Given instruction
Reproduce the data word for word, from its first line through the line that contains "coord(12,176)". Leave the pictures out of your copy.

Target position data
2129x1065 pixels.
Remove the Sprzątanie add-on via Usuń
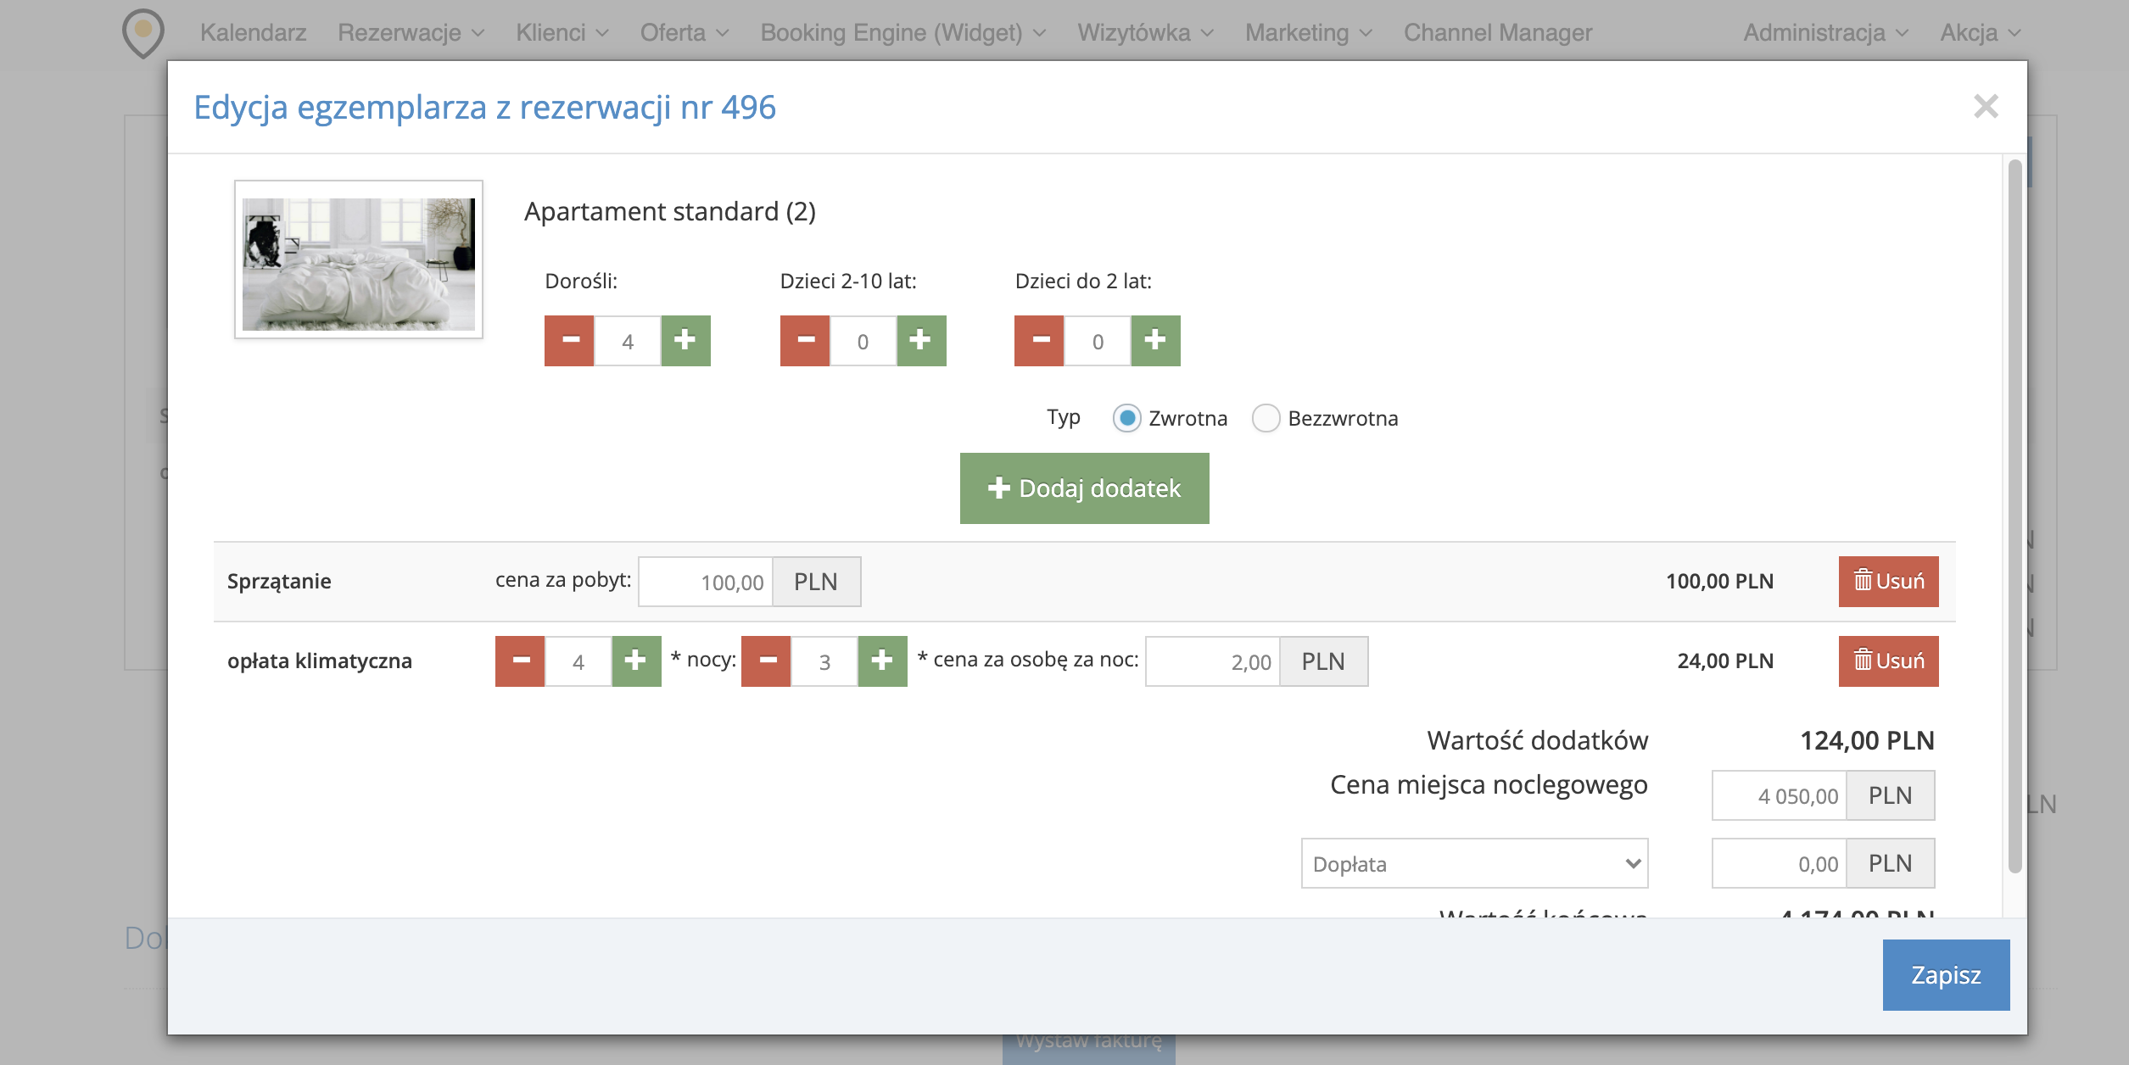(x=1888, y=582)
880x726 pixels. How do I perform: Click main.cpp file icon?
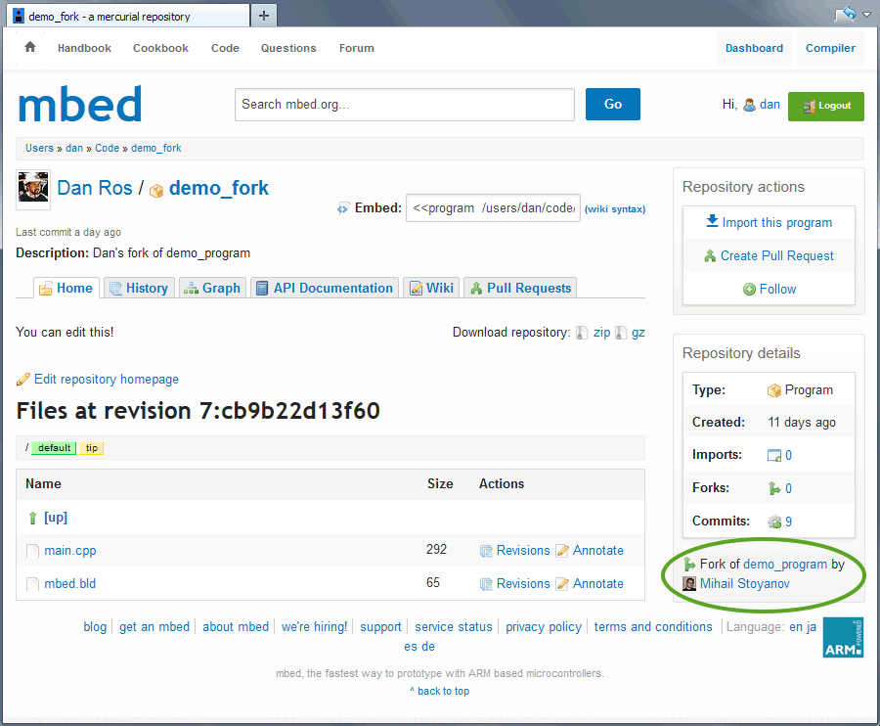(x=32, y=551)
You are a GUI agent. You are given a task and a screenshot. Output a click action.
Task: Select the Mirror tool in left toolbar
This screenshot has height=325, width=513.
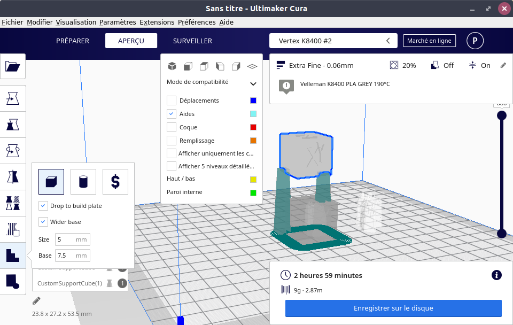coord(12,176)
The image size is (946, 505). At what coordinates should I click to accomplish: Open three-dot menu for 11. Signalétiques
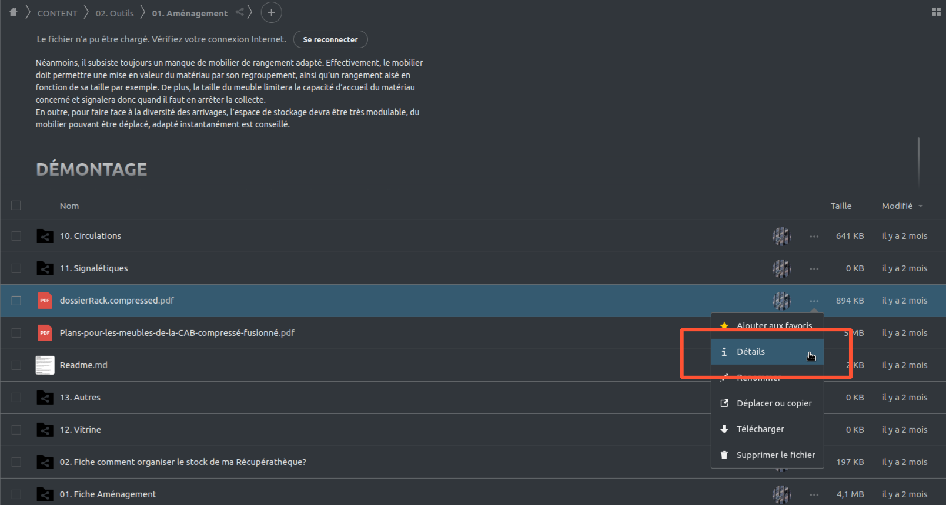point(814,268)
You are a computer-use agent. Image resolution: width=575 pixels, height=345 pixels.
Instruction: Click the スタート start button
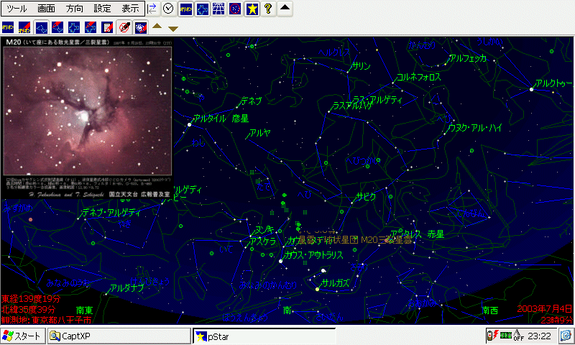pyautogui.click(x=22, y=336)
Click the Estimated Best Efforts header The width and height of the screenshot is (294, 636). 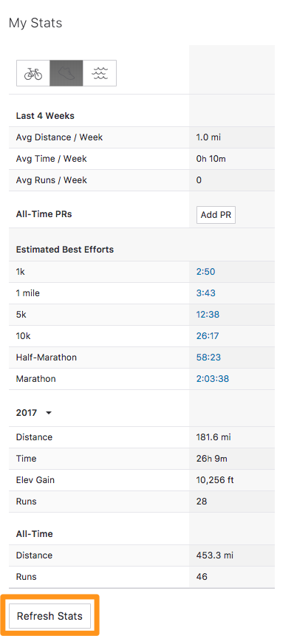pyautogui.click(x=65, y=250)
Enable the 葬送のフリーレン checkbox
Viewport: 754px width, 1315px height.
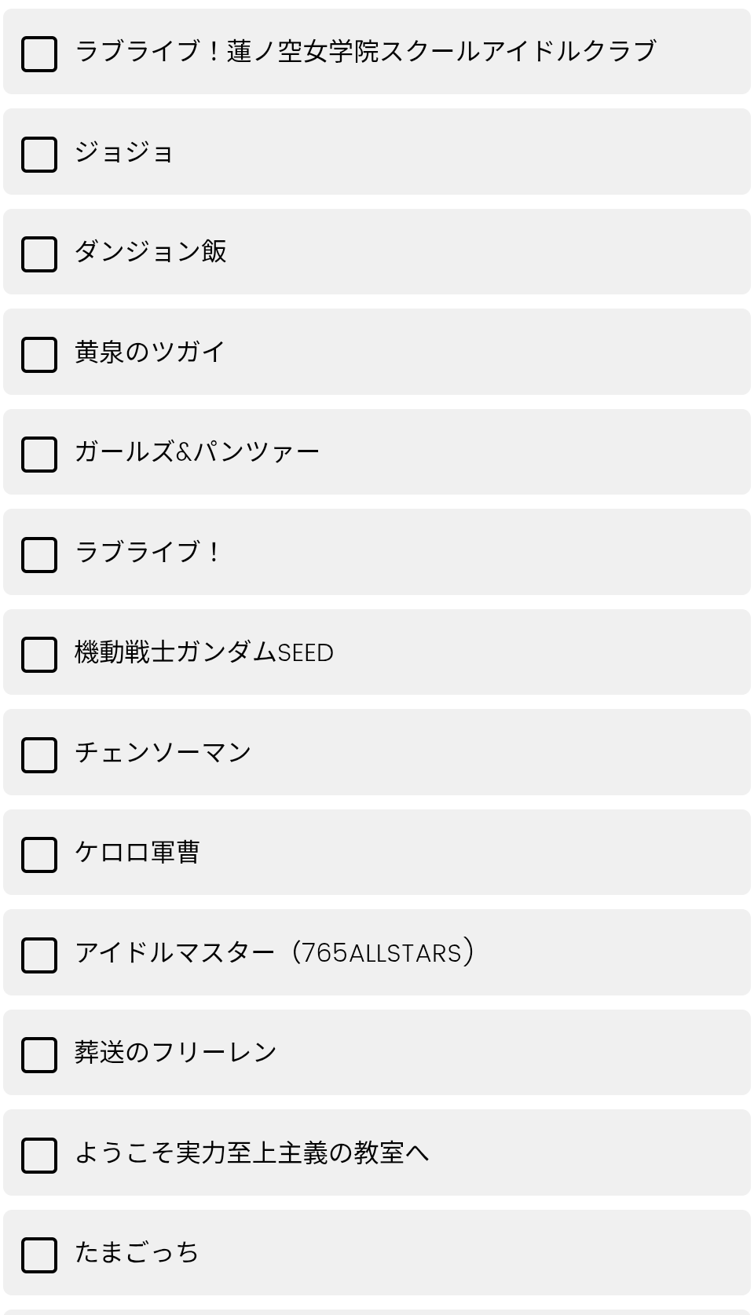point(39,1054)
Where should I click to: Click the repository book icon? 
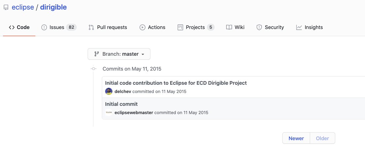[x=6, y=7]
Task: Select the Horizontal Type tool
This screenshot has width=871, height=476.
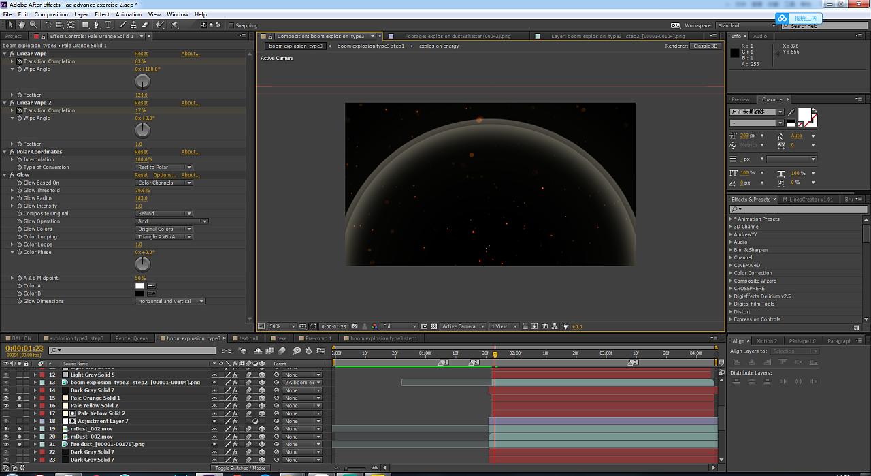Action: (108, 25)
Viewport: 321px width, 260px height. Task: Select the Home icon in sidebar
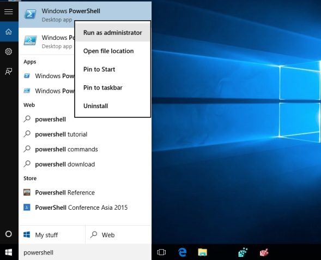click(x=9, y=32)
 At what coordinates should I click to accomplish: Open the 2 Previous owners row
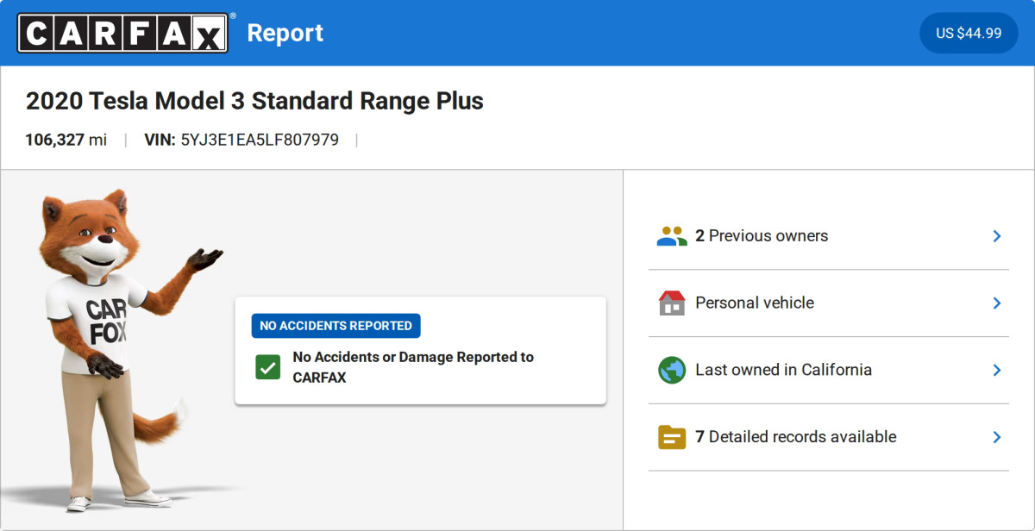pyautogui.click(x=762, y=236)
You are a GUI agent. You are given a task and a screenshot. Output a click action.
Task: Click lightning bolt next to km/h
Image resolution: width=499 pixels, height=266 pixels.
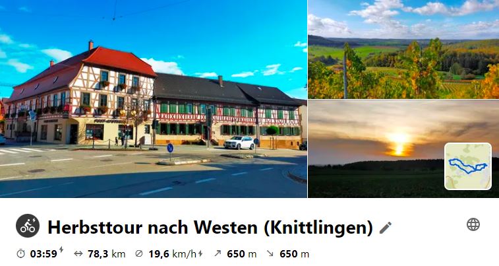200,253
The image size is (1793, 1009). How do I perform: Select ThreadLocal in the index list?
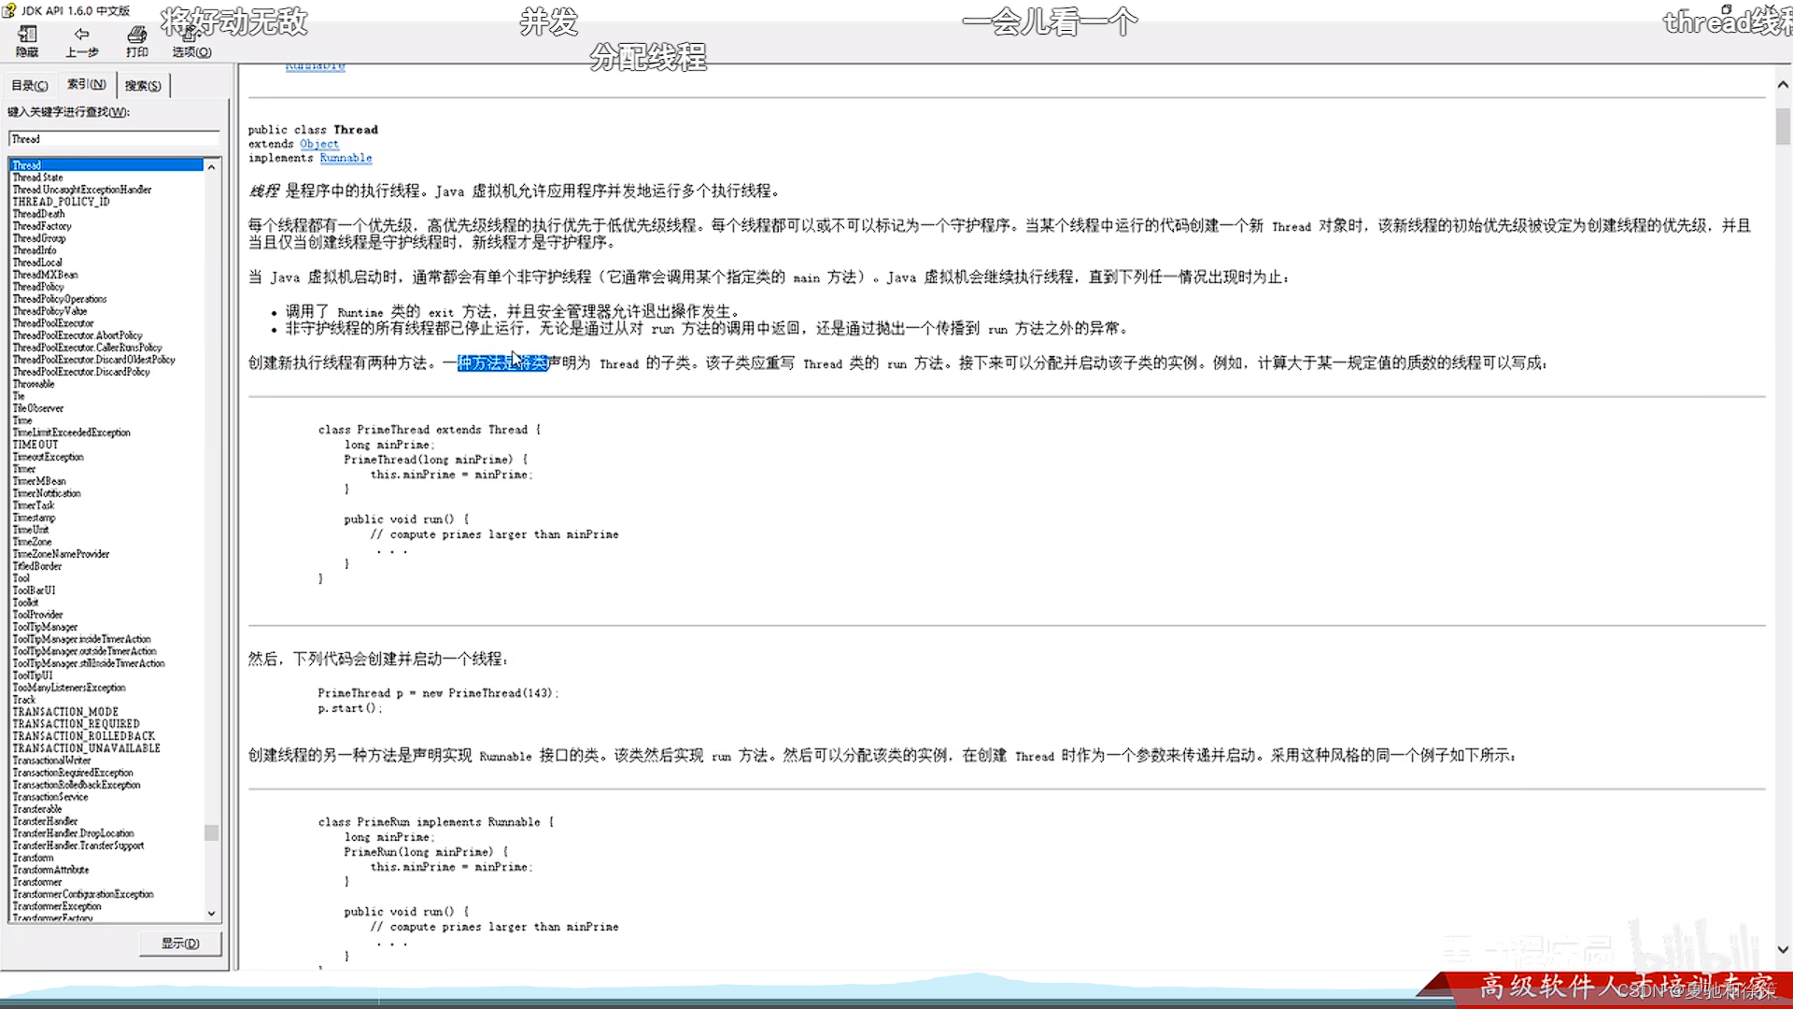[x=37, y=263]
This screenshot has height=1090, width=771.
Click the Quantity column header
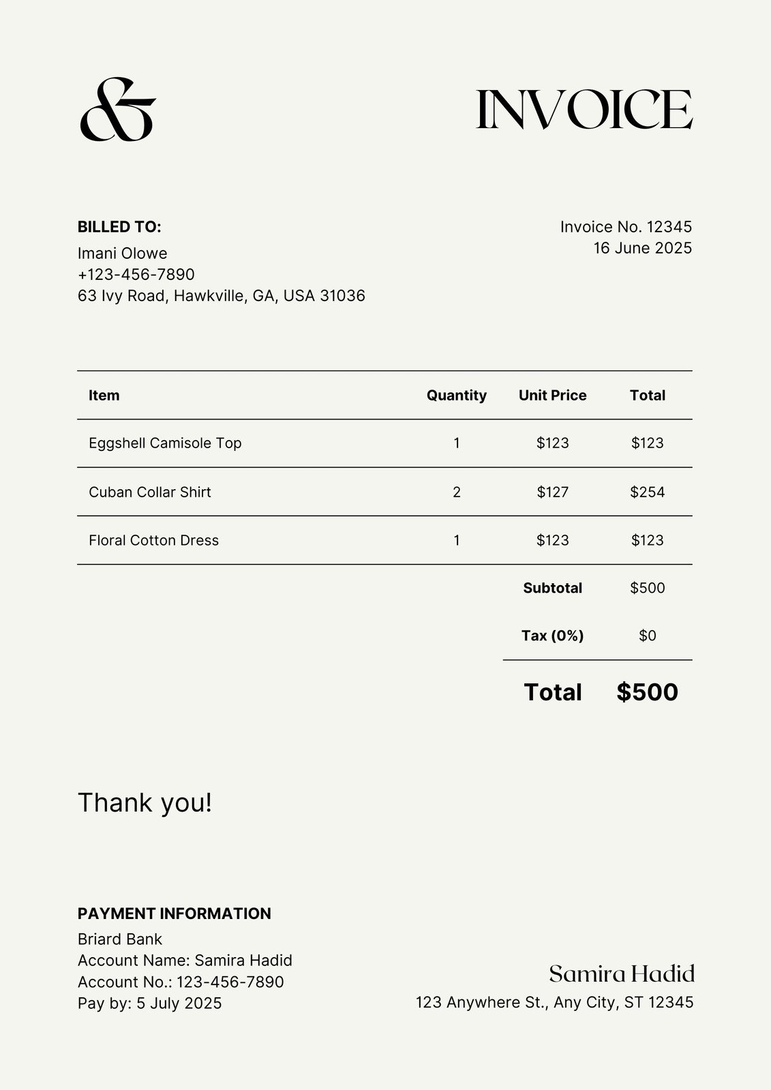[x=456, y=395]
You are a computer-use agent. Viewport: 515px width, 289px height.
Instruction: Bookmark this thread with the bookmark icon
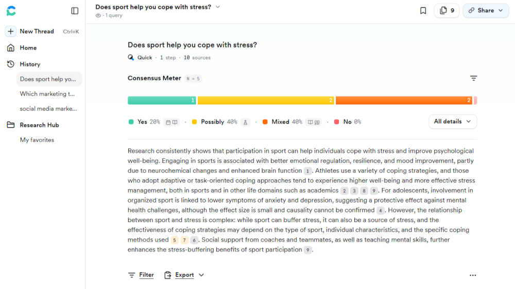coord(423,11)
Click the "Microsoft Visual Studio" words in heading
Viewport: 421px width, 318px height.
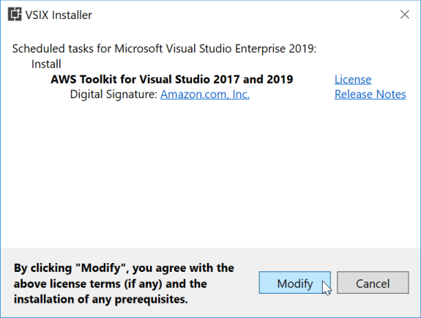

Written answer
2129x1065 pixels.
Remove the Sprzątanie add-on via Usuń
(x=1888, y=582)
880x726 pixels. How do I perform: Click main.cpp file icon?
(x=32, y=551)
You are a GUI agent. You are given a task and a screenshot. Output a click action.
Task: Select the Mirror tool in left toolbar
This screenshot has height=325, width=513.
coord(12,176)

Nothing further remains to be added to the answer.